> Material:
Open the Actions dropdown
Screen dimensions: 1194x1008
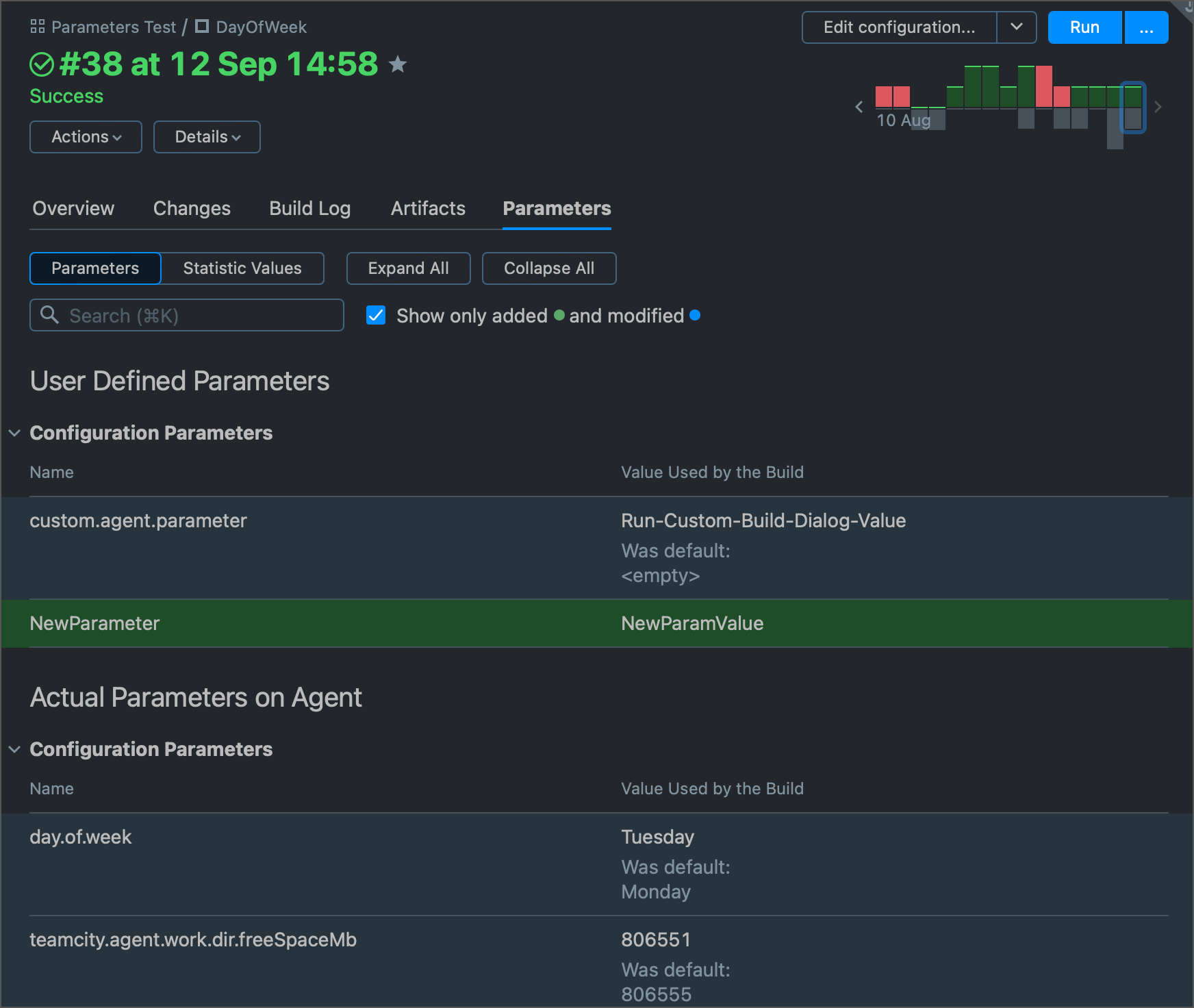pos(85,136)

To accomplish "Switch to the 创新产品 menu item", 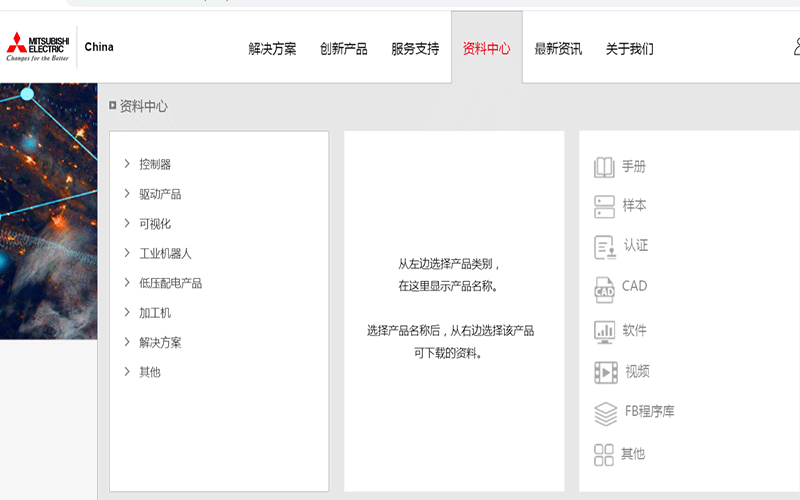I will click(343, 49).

---

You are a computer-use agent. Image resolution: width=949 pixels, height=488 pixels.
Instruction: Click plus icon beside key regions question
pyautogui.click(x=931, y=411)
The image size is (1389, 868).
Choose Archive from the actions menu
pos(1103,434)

> Problem: Copy the data above word for word, covering the stretch from the line containing "You are a computer-use" through the line containing "pos(1103,434)".

> Result:
You are a computer-use agent. Image resolution: width=949 pixels, height=488 pixels.
Instruction: Click plus icon beside key regions question
pyautogui.click(x=931, y=411)
The image size is (1389, 868).
Choose Archive from the actions menu
pos(1103,434)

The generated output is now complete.